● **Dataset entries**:

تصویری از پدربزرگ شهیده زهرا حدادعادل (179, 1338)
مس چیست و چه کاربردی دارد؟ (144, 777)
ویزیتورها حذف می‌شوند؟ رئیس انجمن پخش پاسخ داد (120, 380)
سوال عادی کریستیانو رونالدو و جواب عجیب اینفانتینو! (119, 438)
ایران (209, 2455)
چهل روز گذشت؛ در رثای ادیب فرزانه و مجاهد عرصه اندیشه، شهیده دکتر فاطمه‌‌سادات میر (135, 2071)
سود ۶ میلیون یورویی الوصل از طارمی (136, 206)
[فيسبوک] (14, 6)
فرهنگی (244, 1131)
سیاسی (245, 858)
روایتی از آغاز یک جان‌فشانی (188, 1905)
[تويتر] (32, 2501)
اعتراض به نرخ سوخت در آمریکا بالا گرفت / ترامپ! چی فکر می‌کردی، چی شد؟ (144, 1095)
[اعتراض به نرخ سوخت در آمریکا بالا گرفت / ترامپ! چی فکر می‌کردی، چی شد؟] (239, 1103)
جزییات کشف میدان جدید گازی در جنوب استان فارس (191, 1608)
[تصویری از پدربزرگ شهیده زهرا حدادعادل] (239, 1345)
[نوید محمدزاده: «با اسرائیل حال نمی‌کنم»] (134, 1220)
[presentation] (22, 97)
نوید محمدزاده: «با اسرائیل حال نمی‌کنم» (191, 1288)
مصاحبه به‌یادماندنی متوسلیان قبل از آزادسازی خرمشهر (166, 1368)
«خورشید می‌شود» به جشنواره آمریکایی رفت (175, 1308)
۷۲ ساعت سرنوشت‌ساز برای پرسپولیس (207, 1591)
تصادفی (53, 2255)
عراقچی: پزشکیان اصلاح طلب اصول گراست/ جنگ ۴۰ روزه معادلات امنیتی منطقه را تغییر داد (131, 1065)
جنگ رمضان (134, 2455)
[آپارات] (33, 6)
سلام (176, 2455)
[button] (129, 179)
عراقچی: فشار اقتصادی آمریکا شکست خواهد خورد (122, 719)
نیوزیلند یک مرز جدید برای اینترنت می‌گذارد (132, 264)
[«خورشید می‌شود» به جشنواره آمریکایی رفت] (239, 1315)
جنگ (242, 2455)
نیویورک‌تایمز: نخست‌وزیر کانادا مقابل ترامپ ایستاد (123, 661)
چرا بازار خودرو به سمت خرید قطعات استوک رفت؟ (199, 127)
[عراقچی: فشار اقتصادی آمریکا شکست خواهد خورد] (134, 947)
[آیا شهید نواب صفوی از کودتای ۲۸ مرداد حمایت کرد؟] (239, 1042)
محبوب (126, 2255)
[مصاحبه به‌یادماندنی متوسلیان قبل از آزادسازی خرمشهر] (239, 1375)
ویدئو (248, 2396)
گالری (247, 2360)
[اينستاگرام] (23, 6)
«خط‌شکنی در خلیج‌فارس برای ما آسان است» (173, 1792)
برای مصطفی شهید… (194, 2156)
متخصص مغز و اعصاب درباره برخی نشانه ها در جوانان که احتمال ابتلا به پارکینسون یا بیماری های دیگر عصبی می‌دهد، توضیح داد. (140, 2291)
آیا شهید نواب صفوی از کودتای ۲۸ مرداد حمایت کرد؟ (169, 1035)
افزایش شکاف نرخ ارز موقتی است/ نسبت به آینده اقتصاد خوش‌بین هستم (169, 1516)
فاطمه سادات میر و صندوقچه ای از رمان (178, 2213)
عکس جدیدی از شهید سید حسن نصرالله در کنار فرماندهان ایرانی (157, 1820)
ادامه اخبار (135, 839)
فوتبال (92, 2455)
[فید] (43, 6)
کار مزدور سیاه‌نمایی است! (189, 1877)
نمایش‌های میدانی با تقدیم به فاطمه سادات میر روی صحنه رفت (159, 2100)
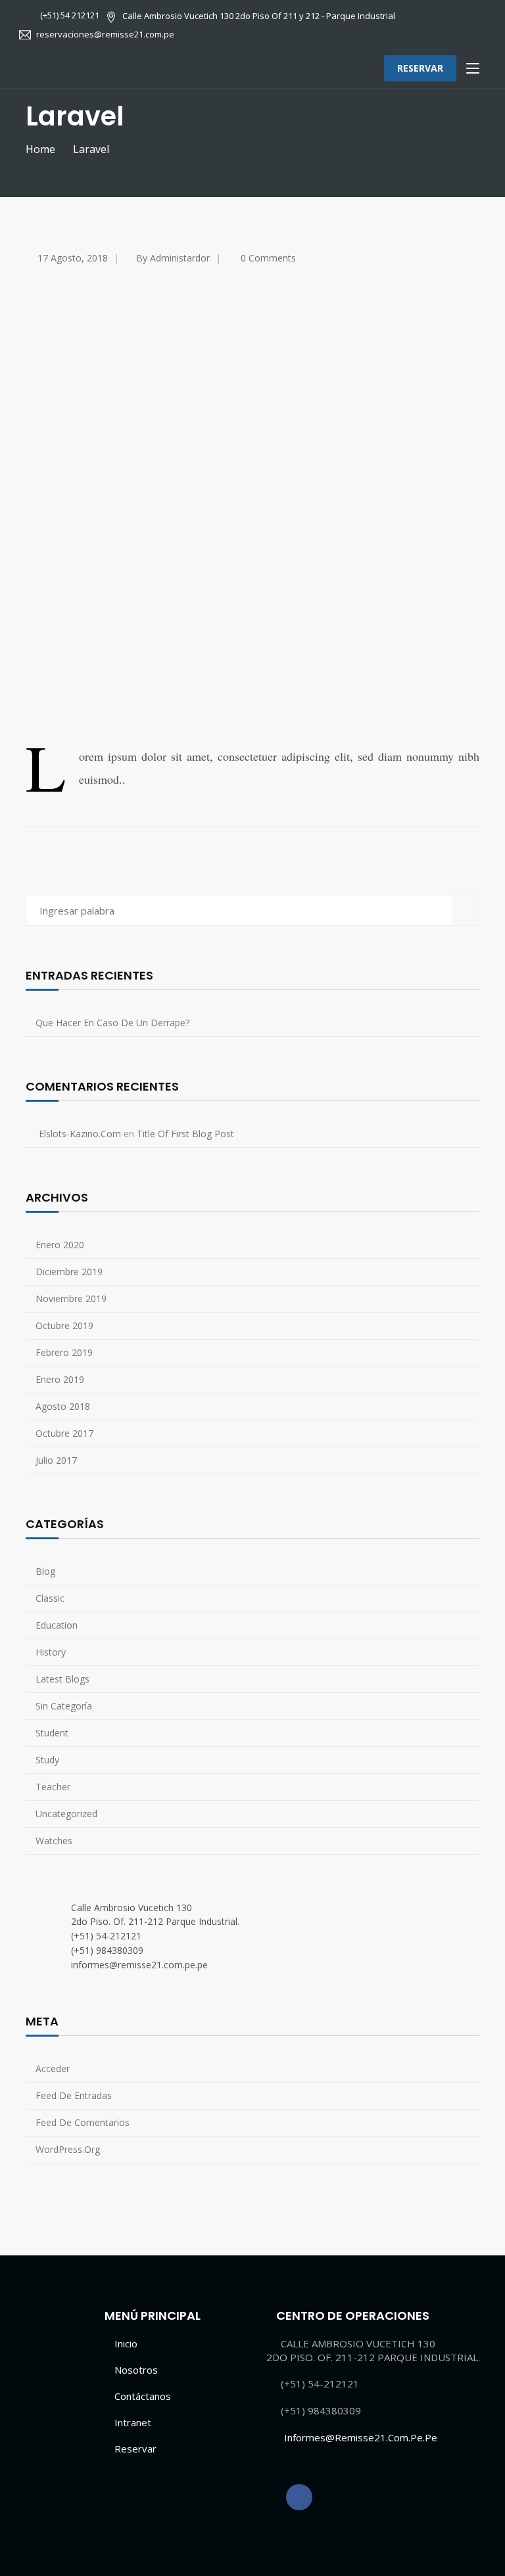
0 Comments (268, 258)
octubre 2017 (64, 1433)
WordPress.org (68, 2149)
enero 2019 (60, 1379)
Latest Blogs (62, 1679)
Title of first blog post (185, 1133)
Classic (50, 1598)
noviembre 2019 (71, 1298)
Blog (45, 1571)
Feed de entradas (74, 2095)
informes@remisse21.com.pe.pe (360, 2437)
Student (52, 1733)
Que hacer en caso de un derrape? (112, 1022)
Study (47, 1759)
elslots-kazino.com (80, 1133)
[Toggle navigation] (472, 69)
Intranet (132, 2422)
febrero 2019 (64, 1352)
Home (40, 149)
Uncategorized (66, 1813)
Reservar (135, 2448)
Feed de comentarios (83, 2122)
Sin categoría (64, 1706)
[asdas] (299, 2497)
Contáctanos (142, 2396)
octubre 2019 (64, 1325)
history (51, 1652)
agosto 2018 (63, 1406)
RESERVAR (420, 68)
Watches (54, 1840)
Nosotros (136, 2369)
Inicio (125, 2343)
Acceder (53, 2068)
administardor (180, 258)
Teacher (53, 1786)
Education (57, 1625)
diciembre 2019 (69, 1271)
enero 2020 (60, 1244)
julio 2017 (56, 1460)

● **Task to carry out**:
Filter the entries down to the lines with the word "کردی" in them.

● **Result**:
اعتراض به نرخ سوخت در آمریکا بالا گرفت / ترامپ! چی فکر می‌کردی، چی شد؟ (144, 1095)
[اعتراض به نرخ سوخت در آمریکا بالا گرفت / ترامپ! چی فکر می‌کردی، چی شد؟] (239, 1103)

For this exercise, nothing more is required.